Table 1-1. Where Exchange stores information in Active Directory
Partition | Active Directory Location | Exchange data stored | Replication scope |
|---|
Domain | Dc=domain, DC=parent domain | Mail-enabled recipients (groups, contacts, accounts) | Every domain controller in the domain |
Configuration | CN=Microsoft Exchange, CN=Services, CN=Configuration, DC=domainroot | Exchange configuration objects such as policies, global settings, address lists, templates, and connectors | Every domain controller in the forest |
Schema | CN=Schema, CN=Configuration, DC= domain root | Exchange-specific classes and attributes | Every domain controller in the forest |
ADSIEdit has proven its worth to Exchange administrators to
fix problems with Active Directory objects or simply to help them
understand the complex relationship between Exchange and Active
Directory.

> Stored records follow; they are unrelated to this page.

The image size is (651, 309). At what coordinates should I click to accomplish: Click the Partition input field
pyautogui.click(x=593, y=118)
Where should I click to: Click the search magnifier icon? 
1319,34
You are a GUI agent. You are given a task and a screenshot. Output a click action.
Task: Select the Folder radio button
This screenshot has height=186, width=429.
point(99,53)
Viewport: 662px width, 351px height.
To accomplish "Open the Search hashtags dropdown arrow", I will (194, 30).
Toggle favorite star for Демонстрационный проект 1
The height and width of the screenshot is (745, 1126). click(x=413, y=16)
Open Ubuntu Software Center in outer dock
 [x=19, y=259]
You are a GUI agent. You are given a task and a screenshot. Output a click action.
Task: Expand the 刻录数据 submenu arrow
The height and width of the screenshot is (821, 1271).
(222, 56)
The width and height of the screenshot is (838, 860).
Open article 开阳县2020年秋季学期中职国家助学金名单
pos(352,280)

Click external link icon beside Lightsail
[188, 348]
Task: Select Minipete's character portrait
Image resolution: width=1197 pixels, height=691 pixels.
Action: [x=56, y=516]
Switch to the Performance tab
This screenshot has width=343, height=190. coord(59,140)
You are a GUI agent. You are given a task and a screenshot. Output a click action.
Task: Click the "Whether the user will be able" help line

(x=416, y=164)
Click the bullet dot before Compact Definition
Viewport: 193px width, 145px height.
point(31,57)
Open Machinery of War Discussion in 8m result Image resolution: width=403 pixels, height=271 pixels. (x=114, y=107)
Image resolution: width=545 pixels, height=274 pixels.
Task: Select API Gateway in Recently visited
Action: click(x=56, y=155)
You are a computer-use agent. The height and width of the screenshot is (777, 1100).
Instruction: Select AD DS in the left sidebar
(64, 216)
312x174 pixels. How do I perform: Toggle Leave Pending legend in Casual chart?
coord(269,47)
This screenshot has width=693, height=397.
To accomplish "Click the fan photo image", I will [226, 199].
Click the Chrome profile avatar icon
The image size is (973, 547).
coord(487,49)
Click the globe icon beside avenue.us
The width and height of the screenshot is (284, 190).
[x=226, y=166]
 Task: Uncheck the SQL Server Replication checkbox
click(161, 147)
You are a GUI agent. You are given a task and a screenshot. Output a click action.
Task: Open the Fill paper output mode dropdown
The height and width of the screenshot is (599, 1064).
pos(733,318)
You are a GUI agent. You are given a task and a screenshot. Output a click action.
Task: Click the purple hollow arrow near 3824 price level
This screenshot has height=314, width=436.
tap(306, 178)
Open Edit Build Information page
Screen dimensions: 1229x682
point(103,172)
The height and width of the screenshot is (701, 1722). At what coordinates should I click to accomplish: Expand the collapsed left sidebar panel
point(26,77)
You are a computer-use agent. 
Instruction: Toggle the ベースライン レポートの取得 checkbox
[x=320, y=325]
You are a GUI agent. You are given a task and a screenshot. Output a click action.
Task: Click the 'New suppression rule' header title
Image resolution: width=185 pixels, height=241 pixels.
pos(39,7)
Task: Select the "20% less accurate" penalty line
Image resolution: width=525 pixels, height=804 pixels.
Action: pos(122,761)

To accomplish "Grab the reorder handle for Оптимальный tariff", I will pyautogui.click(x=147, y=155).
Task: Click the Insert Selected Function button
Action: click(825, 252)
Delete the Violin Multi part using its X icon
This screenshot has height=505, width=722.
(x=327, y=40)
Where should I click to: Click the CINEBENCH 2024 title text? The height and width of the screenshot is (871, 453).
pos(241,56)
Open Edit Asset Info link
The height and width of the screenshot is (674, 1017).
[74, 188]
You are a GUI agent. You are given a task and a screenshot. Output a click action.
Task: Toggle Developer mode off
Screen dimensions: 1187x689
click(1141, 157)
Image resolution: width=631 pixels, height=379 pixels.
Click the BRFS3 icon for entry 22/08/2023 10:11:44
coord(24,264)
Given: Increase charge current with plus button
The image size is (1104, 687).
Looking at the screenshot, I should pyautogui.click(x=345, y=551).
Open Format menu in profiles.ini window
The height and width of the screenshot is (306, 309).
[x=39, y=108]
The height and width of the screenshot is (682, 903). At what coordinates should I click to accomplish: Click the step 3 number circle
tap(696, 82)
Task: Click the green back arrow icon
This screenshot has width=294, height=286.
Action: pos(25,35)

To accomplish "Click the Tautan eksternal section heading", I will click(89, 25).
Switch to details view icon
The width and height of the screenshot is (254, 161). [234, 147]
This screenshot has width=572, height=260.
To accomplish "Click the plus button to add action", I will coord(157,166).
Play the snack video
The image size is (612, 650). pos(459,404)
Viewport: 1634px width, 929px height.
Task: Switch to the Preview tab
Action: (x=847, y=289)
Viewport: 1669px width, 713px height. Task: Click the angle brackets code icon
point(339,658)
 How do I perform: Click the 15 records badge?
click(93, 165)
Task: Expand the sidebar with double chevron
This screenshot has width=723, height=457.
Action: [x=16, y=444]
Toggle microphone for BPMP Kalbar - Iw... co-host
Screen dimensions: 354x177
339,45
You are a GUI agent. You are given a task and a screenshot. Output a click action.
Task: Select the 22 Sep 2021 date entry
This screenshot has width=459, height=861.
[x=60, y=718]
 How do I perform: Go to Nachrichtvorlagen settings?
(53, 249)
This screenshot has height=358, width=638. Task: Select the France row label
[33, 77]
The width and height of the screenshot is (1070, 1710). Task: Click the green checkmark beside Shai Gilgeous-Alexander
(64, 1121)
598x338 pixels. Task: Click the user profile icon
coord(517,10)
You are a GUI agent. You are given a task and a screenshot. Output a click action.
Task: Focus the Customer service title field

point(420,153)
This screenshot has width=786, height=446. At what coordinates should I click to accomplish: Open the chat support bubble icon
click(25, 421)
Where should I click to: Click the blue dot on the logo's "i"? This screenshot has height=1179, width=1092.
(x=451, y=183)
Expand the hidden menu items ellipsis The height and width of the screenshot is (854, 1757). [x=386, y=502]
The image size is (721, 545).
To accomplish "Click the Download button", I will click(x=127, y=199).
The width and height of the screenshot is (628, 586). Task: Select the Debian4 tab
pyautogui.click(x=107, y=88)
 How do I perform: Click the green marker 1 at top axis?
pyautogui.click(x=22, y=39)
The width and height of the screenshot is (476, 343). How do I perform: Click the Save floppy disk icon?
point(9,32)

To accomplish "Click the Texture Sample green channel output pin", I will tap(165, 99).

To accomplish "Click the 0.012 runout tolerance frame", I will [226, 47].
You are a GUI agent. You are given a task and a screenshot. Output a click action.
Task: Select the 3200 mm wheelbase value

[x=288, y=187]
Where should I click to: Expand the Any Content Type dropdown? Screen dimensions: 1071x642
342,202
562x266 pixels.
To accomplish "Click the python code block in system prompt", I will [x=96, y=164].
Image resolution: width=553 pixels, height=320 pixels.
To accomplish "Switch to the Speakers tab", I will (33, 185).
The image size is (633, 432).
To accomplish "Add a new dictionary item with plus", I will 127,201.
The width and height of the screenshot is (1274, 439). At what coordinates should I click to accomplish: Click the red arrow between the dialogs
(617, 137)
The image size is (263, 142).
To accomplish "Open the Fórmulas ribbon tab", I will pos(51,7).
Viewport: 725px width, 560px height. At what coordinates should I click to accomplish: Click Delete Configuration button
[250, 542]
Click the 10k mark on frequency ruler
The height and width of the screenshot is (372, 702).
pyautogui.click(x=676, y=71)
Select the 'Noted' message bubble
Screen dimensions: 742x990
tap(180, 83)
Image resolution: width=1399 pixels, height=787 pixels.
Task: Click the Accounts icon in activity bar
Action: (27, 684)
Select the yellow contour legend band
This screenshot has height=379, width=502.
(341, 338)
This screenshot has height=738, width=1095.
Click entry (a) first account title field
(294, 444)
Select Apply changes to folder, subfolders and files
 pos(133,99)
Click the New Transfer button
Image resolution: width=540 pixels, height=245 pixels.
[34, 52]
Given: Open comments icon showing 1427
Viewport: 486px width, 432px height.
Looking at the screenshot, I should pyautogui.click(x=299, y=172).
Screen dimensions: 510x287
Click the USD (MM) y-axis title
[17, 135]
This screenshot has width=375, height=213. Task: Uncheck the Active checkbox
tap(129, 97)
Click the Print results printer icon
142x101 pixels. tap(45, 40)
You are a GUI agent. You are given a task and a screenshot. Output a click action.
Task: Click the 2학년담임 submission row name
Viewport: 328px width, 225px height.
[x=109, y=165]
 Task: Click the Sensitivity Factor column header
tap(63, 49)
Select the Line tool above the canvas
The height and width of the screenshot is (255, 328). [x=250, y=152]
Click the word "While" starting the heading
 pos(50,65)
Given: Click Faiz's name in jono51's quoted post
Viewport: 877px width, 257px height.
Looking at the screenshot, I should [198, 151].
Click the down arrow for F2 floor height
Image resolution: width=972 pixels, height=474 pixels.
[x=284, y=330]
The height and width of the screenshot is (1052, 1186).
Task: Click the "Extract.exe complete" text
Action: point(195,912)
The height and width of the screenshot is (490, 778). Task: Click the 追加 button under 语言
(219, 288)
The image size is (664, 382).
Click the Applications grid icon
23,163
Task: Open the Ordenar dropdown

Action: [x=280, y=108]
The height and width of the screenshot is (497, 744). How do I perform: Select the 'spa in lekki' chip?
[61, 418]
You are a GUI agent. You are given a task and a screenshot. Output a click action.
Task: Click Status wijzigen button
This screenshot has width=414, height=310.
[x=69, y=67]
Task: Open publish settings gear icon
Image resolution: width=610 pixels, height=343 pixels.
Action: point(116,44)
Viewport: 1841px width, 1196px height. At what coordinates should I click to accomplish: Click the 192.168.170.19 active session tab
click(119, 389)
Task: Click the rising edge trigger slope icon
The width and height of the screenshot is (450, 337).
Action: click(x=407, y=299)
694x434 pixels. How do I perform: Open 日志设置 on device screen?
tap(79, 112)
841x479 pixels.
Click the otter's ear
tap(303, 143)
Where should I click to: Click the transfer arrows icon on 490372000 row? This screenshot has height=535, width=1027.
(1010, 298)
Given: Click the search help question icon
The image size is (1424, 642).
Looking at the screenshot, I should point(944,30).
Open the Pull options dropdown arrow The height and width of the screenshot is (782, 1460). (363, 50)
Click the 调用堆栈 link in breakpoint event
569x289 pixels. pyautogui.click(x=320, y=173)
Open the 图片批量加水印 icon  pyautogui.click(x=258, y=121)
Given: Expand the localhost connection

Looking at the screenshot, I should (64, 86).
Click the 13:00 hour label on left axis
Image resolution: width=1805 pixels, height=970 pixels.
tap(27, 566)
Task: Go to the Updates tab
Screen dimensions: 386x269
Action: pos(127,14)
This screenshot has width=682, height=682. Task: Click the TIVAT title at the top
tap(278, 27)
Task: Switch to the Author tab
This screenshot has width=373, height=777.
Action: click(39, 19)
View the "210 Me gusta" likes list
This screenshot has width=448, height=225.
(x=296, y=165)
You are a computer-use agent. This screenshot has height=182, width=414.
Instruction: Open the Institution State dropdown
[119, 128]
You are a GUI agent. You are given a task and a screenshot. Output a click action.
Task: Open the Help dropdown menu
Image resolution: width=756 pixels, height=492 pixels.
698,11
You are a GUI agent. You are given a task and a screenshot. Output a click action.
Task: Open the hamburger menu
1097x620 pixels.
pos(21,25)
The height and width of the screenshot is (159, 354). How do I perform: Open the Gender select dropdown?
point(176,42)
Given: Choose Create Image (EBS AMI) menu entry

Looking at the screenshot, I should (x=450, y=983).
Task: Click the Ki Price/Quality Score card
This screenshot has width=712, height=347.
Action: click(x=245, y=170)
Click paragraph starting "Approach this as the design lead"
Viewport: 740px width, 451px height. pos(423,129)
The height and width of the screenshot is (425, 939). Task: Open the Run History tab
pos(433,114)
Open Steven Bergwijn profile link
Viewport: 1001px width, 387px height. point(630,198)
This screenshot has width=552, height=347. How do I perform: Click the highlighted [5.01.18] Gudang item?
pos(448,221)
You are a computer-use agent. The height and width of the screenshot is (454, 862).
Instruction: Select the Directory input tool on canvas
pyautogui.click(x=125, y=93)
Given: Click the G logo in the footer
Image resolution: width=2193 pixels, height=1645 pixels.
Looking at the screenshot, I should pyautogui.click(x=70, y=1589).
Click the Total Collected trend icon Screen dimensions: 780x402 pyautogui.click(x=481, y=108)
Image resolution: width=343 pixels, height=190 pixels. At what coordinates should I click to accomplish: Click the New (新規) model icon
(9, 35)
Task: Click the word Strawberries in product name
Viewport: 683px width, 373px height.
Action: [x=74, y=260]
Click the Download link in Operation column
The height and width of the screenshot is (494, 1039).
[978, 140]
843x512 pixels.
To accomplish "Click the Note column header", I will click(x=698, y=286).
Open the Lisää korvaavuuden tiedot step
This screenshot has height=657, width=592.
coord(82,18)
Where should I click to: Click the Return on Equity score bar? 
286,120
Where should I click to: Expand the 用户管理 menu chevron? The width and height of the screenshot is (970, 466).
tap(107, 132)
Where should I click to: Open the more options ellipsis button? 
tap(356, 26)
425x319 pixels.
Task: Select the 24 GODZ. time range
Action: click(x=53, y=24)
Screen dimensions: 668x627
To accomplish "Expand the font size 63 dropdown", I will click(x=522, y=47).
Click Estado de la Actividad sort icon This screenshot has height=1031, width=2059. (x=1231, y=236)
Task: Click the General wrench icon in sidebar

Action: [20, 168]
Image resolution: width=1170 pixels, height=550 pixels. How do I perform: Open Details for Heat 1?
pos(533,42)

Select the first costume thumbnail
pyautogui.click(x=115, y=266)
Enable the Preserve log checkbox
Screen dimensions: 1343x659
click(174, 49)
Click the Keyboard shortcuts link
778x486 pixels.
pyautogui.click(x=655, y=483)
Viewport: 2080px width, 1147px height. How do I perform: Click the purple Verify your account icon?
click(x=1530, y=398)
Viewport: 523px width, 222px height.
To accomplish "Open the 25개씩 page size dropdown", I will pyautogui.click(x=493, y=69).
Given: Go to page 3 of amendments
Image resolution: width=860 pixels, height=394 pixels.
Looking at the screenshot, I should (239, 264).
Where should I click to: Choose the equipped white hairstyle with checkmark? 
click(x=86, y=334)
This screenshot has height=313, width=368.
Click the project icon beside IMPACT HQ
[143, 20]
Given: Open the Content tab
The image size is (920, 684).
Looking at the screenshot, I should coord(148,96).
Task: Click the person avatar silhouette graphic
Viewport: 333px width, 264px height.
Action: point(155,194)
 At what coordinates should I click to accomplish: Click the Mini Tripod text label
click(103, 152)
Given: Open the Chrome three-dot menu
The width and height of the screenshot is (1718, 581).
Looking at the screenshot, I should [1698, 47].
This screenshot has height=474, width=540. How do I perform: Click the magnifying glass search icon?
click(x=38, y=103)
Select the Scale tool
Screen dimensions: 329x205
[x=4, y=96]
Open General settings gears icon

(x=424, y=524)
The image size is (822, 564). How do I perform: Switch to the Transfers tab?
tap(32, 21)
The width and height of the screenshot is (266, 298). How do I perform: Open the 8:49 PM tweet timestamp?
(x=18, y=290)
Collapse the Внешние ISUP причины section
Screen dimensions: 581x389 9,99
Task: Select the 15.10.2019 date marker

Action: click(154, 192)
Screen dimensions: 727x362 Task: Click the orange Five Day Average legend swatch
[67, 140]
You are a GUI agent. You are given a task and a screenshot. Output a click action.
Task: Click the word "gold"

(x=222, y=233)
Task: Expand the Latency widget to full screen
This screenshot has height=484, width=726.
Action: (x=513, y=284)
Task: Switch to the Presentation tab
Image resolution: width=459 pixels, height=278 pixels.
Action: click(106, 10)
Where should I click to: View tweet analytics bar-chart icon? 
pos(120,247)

Figure 1
illustrates the utility in use to browse the Exchange container and
review the values of properties of an object. Microsoft refers to ADSIEdit as a Lightweight
Directory Access Protocol (LDAP) editor to manage attributes in Active
Directory. It is installed on servers running Windows Server 2008 R2
and Windows Server 2012 along with the Active Directory Domain Services
role, after which you can access ADSIEdit in Administrative Tools in
the Start menu. After you start ADSIEdit, you must connect it to the
Configuration Naming Context to access Exchange data.
ADSIEdit
began in Windows 2000 as an add-in for Microsoft Management Console
(MMC) that Microsoft didn’t really support, probably because it didn’t
want administrators to have the ability to mess up Active Directory by
editing objects and properties. Remember that ADSIEdit allows you to
work with raw data through a user interface that doesn’t do much to
protect you with warnings about the potential consequences of certain
actions such as editing an attribute.
Caution
You
can do great harm with ADSIEdit if you don’t know what you are doing.
It’s best to be cautious and use ADSIEdit to gain an insight into the
internal workings of applications such as Exchange that depend on
Active Directory to hold their configuration data.